# Text to read:

___

Discipline, Passion, and the Molasses of Words

Lying in bed last night, I stumbled across a short interview between guitarist-virtuoso Steve Vai and Billy Corgan of Smashing Pumpkins fame. (It still feels strange to call Billy a legend, since I remember when their first album came out.) The clip was from Billy’s new show, The Magnificent Others with Billy Corgan. It reminded me of something that feels obvious only once you hear it: you never know where inspiration will strike.

I’m not a guitarist—I’m a drummer—but I’ve long admired Vai’s playing and, more than that, his devotion to the instrument. I don’t know how to play guitar, but I’ve been around enough of them to recognize god-level mastery. In the interview, the conversation turned toward the difference between discipline and passion. Vai explained that by age thirteen, he was practicing at least eight hours a day, and on weekends, he often pushed for thirty. Corgan remarked on the sheer discipline required, but Vai made a necessary correction.

Discipline, he said, is pushing through something you don’t want to do. It’s grit applied to work you’d avoid if you could—like forcing yourself to do push-ups every night. You may hate every rep, but you know it’s good for you, so you do it anyway.

Passion, though, is different. Passion is the thing you want to be doing, even when it’s difficult. For Vai, those eight-hour days weren’t a punishment. They were the reward. While most kids his age were out with friends, he was locked in with his guitar, not because he had to be but because he couldn’t imagine being anywhere else. At times, it was hard and he struggled, yes, but it was never work.

That hit me like a cymbal crash. I immediately thought of my writing.

Lately, the longer I’ve been at it, the more my process has looked like discipline and less like passion. Every night at six, I shut down what I’m doing and sit down to write for two hours. I aim for at least 1,000 words, ideally 2,000, regardless of my mood. That sure sounds like discipline. But where’s the passion?

The truth is, it’s been hard to feel passionate about anything recently. The world feels darker. My day job has become a grind. Having my in-laws in town added to the busyness. And in that environment, writing has suffered. I was deep into The Monk of Thanatos, the sequel to The Novice of Thanatos, but its academic setting wasn’t resonating when my workday was already spent in higher education. After hours of university politics and problems, the last thing I wanted was to immerse myself in a fictional monastery-school.

So I paused. I turned instead to Sylvanus, a new project that takes place between Koen: Quills from the Raven’s Nest (which should see the light in October) and Dawn of the Lightbearer, the first book in my Absolution of the Morning Star series. For a while, that shift worked. But then came a quick trip to Seattle to see off the in-laws, and since returning, I’ve struggled to find the groove again.

And the question gnawed: Am I losing my passion?

___

# Entries provided:
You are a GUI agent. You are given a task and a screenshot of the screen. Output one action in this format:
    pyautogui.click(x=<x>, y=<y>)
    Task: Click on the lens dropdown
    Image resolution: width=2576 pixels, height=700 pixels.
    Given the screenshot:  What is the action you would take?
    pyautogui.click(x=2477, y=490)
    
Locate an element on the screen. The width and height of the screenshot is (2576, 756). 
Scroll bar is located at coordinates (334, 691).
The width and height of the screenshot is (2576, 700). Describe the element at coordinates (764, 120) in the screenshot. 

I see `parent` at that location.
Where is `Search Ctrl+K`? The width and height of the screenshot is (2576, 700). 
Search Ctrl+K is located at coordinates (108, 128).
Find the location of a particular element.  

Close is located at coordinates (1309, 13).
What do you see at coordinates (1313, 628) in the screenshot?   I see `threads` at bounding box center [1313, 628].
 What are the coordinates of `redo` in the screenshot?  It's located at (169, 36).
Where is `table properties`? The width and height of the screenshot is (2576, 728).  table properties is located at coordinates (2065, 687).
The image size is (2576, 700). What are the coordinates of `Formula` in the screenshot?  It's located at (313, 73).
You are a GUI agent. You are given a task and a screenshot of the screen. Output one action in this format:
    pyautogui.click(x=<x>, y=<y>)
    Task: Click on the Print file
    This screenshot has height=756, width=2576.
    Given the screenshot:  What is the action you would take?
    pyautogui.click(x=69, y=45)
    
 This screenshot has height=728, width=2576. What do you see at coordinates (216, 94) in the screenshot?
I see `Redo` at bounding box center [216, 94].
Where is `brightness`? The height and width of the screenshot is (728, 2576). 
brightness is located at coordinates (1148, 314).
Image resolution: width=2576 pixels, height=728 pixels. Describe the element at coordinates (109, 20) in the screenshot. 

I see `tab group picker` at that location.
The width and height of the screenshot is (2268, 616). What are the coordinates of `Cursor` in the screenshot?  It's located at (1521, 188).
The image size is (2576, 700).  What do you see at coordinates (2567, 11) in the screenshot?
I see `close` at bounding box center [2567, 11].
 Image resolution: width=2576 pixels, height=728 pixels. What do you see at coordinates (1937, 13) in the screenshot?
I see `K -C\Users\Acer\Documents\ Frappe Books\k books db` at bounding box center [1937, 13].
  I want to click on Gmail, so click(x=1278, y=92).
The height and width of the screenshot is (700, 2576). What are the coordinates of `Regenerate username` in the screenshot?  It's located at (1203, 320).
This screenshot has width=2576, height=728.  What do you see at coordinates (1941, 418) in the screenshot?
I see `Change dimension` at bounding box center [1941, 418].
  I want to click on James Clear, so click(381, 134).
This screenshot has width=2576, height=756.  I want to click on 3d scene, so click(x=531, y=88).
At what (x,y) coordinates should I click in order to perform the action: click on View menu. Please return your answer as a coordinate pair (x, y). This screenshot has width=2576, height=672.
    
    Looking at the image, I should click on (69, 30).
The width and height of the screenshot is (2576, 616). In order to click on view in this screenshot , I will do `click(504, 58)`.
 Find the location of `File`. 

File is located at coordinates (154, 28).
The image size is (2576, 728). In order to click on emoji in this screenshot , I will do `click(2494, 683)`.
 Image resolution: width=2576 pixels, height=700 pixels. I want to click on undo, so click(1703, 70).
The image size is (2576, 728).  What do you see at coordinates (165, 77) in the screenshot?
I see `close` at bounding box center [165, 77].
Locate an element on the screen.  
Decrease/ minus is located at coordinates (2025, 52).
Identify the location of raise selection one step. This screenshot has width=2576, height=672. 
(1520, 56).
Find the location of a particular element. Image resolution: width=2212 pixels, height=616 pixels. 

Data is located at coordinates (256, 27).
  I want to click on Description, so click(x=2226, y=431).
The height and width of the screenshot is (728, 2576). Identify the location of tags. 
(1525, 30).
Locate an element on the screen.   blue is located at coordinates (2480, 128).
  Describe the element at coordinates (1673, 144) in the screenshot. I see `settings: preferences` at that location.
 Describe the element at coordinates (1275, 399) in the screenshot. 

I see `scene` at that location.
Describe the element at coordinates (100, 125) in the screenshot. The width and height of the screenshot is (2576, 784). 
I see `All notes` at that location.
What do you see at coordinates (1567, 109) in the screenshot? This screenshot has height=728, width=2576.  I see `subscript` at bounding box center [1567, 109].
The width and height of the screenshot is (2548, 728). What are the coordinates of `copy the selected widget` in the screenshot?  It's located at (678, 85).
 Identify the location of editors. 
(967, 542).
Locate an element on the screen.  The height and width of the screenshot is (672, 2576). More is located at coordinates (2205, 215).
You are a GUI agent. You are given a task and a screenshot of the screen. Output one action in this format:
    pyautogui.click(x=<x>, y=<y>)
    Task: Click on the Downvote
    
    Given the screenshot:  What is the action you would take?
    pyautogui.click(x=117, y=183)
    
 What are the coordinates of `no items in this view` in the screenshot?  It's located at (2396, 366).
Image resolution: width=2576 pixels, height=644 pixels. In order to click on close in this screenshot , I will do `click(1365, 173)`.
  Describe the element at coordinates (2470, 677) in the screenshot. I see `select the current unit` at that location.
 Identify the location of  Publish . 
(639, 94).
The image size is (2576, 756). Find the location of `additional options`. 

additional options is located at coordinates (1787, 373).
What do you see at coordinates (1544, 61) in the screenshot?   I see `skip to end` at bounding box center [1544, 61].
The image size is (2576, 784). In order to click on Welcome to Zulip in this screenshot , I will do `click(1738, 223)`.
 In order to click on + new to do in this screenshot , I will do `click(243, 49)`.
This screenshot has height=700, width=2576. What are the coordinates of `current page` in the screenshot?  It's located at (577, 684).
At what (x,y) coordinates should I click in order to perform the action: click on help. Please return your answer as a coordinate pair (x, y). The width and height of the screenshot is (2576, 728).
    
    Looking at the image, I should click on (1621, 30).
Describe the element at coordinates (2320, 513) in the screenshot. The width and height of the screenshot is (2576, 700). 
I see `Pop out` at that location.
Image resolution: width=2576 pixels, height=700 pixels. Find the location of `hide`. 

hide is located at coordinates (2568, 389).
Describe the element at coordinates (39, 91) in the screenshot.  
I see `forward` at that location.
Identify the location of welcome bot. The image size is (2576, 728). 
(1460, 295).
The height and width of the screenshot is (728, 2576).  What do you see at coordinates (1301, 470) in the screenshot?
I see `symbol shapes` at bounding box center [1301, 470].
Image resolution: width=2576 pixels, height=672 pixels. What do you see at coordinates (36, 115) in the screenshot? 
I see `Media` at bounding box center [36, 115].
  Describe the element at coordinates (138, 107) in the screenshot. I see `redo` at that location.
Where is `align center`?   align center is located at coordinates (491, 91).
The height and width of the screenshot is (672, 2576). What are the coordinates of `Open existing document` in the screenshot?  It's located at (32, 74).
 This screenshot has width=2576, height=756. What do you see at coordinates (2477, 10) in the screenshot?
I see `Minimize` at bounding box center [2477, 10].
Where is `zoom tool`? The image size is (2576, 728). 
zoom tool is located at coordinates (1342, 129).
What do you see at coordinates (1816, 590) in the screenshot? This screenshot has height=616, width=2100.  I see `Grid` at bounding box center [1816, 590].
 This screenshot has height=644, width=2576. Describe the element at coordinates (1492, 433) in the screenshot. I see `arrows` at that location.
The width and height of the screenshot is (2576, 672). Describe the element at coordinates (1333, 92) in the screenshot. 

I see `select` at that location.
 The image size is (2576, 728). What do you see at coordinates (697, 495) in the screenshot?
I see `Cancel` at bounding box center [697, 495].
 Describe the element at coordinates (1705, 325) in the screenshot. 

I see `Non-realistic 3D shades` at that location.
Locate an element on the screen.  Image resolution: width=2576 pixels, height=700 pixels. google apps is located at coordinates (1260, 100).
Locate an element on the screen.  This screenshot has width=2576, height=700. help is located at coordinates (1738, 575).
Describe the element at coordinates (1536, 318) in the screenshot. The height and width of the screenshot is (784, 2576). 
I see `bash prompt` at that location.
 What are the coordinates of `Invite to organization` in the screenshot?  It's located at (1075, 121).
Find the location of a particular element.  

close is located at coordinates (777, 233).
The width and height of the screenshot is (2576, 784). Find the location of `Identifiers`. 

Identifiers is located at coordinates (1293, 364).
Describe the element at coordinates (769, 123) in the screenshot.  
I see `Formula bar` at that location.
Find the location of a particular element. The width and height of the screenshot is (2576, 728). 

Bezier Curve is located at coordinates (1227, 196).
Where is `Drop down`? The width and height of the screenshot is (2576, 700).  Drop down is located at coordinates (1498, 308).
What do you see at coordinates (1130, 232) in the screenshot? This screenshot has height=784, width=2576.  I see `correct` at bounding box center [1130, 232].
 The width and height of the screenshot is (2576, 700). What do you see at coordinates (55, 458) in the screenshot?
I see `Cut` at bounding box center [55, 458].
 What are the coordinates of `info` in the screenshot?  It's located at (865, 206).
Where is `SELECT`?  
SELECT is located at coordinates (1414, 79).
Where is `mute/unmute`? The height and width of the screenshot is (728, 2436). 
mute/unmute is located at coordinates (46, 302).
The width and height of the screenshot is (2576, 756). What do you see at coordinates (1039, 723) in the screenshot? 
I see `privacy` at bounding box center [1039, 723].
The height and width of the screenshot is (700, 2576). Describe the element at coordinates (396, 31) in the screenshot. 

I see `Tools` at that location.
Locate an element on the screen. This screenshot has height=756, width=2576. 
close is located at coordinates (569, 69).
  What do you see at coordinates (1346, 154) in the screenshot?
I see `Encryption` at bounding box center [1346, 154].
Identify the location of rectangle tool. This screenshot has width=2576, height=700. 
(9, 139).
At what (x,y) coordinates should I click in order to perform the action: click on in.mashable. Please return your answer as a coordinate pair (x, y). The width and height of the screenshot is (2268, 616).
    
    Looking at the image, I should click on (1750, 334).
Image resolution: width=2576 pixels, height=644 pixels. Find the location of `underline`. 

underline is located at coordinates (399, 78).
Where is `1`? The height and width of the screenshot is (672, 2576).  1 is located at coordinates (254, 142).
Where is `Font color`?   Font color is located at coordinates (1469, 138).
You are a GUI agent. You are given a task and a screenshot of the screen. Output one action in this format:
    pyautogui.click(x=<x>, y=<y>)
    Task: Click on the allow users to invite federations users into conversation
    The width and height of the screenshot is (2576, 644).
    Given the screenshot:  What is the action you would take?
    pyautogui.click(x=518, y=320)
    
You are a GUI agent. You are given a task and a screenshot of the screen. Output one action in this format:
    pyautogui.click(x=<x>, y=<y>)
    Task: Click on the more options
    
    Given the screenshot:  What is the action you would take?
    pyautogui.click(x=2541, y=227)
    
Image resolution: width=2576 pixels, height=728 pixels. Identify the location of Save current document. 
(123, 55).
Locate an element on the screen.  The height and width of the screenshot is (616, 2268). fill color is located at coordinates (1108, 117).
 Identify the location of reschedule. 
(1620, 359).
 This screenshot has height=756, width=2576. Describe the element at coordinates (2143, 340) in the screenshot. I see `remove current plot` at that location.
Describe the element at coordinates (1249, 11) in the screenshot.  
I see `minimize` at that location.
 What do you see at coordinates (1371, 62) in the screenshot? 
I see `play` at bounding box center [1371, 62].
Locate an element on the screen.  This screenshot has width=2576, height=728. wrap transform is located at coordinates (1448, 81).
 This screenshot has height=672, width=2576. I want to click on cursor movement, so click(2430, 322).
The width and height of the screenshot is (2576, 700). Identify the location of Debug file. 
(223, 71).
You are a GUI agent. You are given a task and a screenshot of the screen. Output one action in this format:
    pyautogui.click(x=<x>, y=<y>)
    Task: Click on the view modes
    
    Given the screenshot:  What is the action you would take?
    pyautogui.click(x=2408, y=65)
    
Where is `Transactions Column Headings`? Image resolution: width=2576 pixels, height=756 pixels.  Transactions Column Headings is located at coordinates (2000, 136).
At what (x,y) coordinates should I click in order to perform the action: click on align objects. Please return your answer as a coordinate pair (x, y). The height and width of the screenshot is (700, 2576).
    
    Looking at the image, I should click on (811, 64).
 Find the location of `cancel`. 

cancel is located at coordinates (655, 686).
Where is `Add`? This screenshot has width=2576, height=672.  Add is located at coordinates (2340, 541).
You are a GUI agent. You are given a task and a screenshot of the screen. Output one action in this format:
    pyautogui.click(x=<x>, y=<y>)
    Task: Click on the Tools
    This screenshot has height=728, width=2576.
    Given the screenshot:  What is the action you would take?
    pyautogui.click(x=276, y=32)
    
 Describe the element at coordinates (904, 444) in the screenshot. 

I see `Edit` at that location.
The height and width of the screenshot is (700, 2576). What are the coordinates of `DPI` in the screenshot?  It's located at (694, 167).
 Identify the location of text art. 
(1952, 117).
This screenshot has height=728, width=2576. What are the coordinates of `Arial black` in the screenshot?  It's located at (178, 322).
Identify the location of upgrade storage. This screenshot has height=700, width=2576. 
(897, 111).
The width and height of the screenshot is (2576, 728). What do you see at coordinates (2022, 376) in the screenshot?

___

# What you should do:
From the essay on discipline and passion, list every title of the writer's own books and writing projects. Leave out the series name.

# Problem solution:
- The Monk of Thanatos
- The Novice of Thanatos
- Sylvanus
- Koen: Quills from the Raven's Nest
- Dawn of the Lightbearer